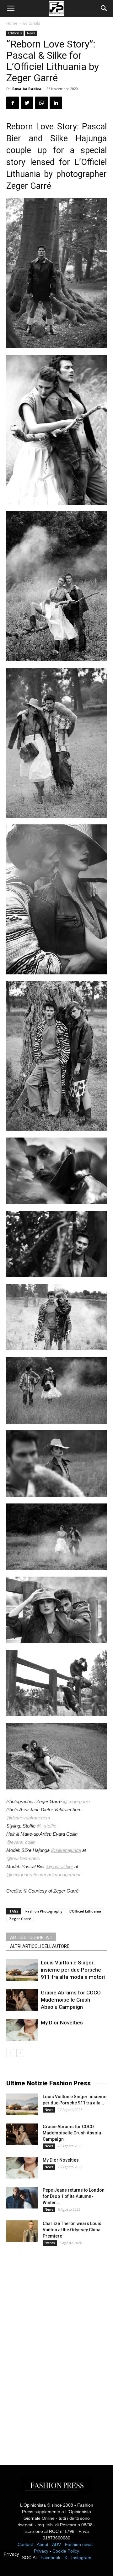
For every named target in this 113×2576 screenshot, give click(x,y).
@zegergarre (76, 1801)
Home (11, 23)
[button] (104, 8)
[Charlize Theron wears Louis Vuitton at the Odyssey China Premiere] (22, 2231)
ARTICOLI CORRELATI (31, 1937)
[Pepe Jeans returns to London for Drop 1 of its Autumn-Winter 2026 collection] (22, 2197)
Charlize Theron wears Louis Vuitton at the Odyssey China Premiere (72, 2229)
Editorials (31, 23)
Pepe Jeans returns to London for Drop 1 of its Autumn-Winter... (74, 2196)
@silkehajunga (66, 1850)
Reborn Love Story (41, 127)
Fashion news (79, 2544)
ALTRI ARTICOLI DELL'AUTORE (39, 1946)
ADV (56, 2544)
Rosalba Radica (26, 88)
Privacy (41, 2550)
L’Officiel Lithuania (85, 1911)
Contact (25, 2544)
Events (50, 2243)
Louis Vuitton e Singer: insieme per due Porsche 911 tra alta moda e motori (73, 1969)
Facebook (50, 2557)
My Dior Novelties (62, 2022)
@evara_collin (20, 1842)
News (31, 33)
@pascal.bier (59, 1866)
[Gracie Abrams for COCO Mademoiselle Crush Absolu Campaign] (22, 2000)
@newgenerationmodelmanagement (43, 1874)
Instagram (81, 2557)
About (42, 2544)
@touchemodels (23, 1858)
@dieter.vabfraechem (28, 1817)
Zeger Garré (20, 1918)
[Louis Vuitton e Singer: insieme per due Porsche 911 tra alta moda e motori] (22, 1970)
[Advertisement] (53, 2349)
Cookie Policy (65, 2550)
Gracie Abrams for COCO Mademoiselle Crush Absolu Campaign (71, 1999)
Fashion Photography (43, 1911)
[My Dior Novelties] (22, 2030)
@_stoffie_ (48, 1825)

REQUIREMENT
Each entry, word for word, belongs in your answer; each picture does not.

EXPECTED ANSWER
For every named target in this 113×2576 screenshot, give click(x,y).
@zegergarre (76, 1801)
Home (11, 23)
[button] (104, 8)
[Charlize Theron wears Louis Vuitton at the Odyssey China Premiere] (22, 2231)
ARTICOLI CORRELATI (31, 1937)
[Pepe Jeans returns to London for Drop 1 of its Autumn-Winter 2026 collection] (22, 2197)
Charlize Theron wears Louis Vuitton at the Odyssey China Premiere (72, 2229)
Editorials (31, 23)
Pepe Jeans returns to London for Drop 1 of its Autumn-Winter... (74, 2196)
@silkehajunga (66, 1850)
Reborn Love Story (41, 127)
Fashion news (79, 2544)
ALTRI ARTICOLI DELL'AUTORE (39, 1946)
ADV (56, 2544)
Rosalba Radica (26, 88)
Privacy (41, 2550)
L’Officiel Lithuania (85, 1911)
Contact (25, 2544)
Events (50, 2243)
Louis Vuitton e Singer: insieme per due Porsche 911 tra alta moda e motori (73, 1969)
Facebook (50, 2557)
My Dior Novelties (62, 2022)
@evara_collin (20, 1842)
News (31, 33)
@pascal.bier (59, 1866)
[Gracie Abrams for COCO Mademoiselle Crush Absolu Campaign] (22, 2000)
@newgenerationmodelmanagement (43, 1874)
Instagram (81, 2557)
About (42, 2544)
@touchemodels (23, 1858)
@dieter.vabfraechem (28, 1817)
Zeger Garré (20, 1918)
[Louis Vuitton e Singer: insieme per due Porsche 911 tra alta moda e motori] (22, 1970)
[Advertisement] (53, 2349)
Cookie Policy (65, 2550)
Gracie Abrams for COCO Mademoiselle Crush Absolu Campaign (71, 1999)
Fashion Photography (43, 1911)
[My Dior Novelties] (22, 2030)
@_stoffie_ (48, 1825)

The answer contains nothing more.